__Texto extraído__
******
En el tren, camino de Madrid. Me espera allí una semana de tardes culturales, espero.
Desasosiego
Elegí
un mal día para dejar de escribir cosas tristes.
Para
mí, que carezco de eso que a otros les permite disfrutar de la poesía, Pessoa
es Bernardo Soares, el más él de sus heterónimos. Y es “El libro del
desasosiego”. Tardé meses en acabarlo, conmovido, y es sin duda uno de los
libros que, paradójicamente, más me han entusiasmado en mi vida.
Tuve
la suerte de leerlo, en parte, en Lisboa. Pasé al menos una hora sentado en un
banco del mirador de San Pedro de Alcántara, entre la lectura y las vistas de
la ciudad, y busqué y recorrí la Rúa de Douradores, donde un contable anónimo dejó
constancia póstuma de su incapacidad para la felicidad: “No he disfrutado
nunca, quizás, de una hora exenta de un fondo espiritual de fracaso y de
desánimo”.
******
__Datos__

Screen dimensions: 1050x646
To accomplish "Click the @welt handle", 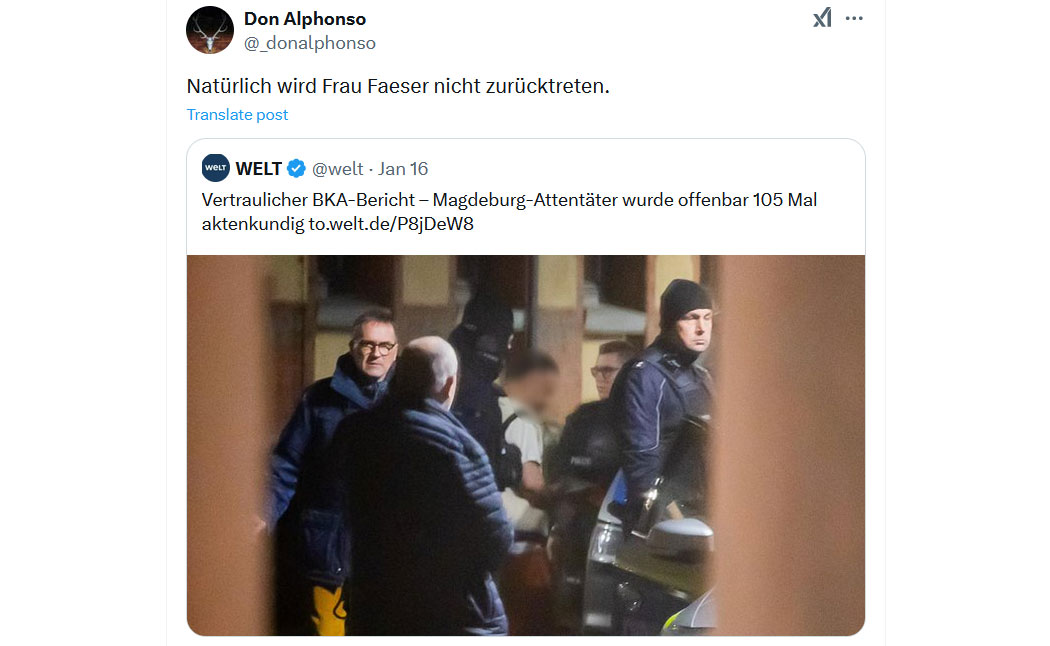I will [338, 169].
******
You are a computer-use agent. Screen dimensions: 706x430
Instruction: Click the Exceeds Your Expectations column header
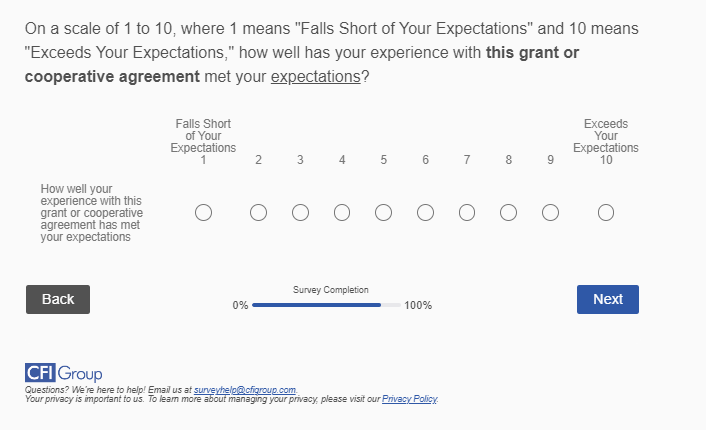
******
__Ejercicio propuesto__
Por favor, continúa el texto sobre Pessoa y «El libro del desasosiego» a partir de su última frase. Los datos no intervienen en nada de esto.

__Respuesta__
“El
libro del desasosiego” es el libro que, si supiera, podría escribir a veces, si
me dejase llevar y permitiese que ese desánimo lúcido que conozco tan bien
saliese a la superficie. Ese pesimismo racional que me asedia y trato de mantener
oculto bien abajo. Pessoa, en cambio, no miraba para otro lado; o su escapatoria
tal vez consistiese en entregarse exageradamente al desencanto del que asegura
que “no hay cosa que yo haya querido, o en que haya puesto, aunque fuese un
momento, el sueño solo de ese momento, que no se me haya deshecho debajo de las
ventanas como polvo”. Al fin y al cabo, en esta relación maravillosa de todas
sus horas tristes explica también cuáles son sus prioridades y qué no le
interesa; y lo hace con desesperanza, pero también con la extraña soberbia del
que considera que su desdicha es la única alternativa inteligente.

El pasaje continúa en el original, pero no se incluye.